The cutoff frequency is the frequency above which sound waves will continue
to propagate down the tube (and out holes further down). Waves at
frequencies less than the cutoff are reflected back up the tube.

So what's the practical effect of this? As you know, each note on the
clarinet is comprised of a set of harmonics. Because of the closed-end
nature of the clarinet, the harmonics are odd multiples of the fundamental
frequency. Consider a low B (220hz - concert A). Its harmonics would be
at 660Hz, 1100Hz, 1540Hz, 1980Hz, etc... But if you look at the resonance
curve of a typical Buffet clarinet you'll find that there are clearly
defined peaks of decreasing amplitude at 660, 1100 and 1540, but above that
the peaks go away. That's because the cutoff-frequency of the Buffet on a
low B is around 1600Hz.

In other words, the cutoff frequency for a given fingering determines how
many of harmonics will be well defined and of substantial amplitude in the
spectrum of the note.

Arthur Benade did substantial experimentation and measurement of clarinets,
oboes and bassoons and discovered the following amazing (and amazingly
simple) facts about these instruments. This is quoted from his book.

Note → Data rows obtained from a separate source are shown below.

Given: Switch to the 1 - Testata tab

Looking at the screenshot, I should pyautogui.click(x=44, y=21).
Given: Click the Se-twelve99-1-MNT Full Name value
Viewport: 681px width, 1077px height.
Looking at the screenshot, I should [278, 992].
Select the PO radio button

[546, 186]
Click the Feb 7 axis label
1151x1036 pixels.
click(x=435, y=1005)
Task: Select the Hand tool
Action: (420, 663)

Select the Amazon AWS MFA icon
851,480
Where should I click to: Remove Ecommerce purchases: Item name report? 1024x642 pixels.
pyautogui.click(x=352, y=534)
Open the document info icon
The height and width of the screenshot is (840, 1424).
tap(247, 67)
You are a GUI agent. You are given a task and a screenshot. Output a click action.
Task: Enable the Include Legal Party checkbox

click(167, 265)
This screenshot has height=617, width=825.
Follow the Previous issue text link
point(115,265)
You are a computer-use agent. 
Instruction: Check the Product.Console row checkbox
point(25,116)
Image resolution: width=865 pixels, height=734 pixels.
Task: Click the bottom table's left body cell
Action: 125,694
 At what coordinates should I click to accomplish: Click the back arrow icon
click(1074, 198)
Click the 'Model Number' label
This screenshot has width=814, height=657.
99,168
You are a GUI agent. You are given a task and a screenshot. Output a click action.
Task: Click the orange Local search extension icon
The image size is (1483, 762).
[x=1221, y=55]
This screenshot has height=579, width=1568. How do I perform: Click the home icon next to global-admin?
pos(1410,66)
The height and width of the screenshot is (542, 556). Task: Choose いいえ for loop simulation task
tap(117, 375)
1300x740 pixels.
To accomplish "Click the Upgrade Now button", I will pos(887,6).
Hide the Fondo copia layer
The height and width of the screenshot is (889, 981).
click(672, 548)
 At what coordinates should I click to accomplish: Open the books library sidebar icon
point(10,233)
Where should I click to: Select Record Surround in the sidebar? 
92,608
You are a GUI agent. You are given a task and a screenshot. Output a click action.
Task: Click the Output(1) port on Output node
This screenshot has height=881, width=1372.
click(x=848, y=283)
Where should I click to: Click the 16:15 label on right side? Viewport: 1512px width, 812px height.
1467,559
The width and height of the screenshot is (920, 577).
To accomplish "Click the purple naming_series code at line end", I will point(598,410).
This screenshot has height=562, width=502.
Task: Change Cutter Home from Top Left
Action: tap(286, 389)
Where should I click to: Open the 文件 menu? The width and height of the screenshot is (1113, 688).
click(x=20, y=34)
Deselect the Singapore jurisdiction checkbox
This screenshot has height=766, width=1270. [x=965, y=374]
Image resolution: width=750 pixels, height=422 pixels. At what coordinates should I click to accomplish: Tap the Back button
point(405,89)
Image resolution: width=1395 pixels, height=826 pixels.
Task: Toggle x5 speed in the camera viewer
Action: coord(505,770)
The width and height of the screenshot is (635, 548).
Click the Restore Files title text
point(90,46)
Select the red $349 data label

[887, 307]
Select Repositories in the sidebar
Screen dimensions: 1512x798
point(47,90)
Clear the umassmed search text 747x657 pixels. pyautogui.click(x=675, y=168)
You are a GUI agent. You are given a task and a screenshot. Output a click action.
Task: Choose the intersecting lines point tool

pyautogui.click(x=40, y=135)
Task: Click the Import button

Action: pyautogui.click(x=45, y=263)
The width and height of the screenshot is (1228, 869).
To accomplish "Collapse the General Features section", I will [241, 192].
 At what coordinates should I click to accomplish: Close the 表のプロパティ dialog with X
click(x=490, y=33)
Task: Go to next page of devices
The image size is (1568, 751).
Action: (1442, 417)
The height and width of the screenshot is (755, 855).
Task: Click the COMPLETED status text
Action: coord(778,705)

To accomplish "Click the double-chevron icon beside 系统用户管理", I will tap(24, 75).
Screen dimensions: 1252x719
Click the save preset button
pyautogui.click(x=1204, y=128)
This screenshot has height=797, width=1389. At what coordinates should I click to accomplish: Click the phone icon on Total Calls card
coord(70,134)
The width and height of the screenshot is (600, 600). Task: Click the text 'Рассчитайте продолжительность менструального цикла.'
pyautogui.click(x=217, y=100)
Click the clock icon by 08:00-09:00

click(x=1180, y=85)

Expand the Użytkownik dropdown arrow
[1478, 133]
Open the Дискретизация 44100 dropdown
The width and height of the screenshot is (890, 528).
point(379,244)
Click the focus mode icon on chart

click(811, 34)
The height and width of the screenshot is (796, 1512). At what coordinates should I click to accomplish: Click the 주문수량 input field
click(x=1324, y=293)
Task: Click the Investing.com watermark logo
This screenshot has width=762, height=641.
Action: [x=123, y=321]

1. On most of the standard woodwinds, the cutoff frequency remains
roughly the same as tone holes are progressively opened to finger
the notes of the low-register scale.

2. It proves possible to correlate the tone-color adjectives used by
musicians to describe the overall tone of an instrument (dark or
bright, for instance) with the value of its average cutoff frequency.

3. Trends in the cutoff frequency on a given instrument run parallel
to trends in the described tone color; furthermore, anomalies of
certain notes on a given instrument can be related directly to
local anomalies in the cutoff frequency.

In practice, this means that because of the precise physical specifications
that clarinets are manufactured to these days the cutoff frequency curve
for two R13 Buffets made according to the same specs would be virtually
identical. A professional listener would, in most cases, not be able to
reliably distinguish between these two instruments (played by a single
professional using the same setup on both), unless there was some
manufacturing defect in one that made a particular note out of tune or
drastically changed the cutoff on a note or group of notes.

On the other hand, the cutoff curve for an R13 A clarinet is substantially
below that of and an R13 Bb clarinet, and correspondingly professional
listeners CAN reliably (in blind studies) tell the difference, and will
note that the A clarinet is "darker".

Furthermore, clarinets from different makers and periods have markedly
different cutoff curves, and are consequently quite distinguishable. By
the way, remember that the fingering system itself does not determine the
cutoff frequencies, but rather the size and placement of holes does.
Therefore, to say just because a clarinet has a German system (Oehler or
Mueller or other) means that it is darker is erroneous. There are in fact
German system clarinets that are brighter and others that are darker than
the standard Buffet R13.

For further reading on this subject and much more detail, references,
graphs and equations, check out my favorite book on the subject,
"Fundamentals of Musical Acoustics," Second, Revised Edition by Arthur H.
Benade, Dover Publications, Inc., New York, NY, 1990.

----------------------
Jonathan Cohler
cohler@-----.net

P.S. For those interested in practical applications of all this: My Rossi
clarinet is definitely "darker" than my R13 (i.e. it has a lower average
cutoff frequency), as well as being better in a hundred other ways!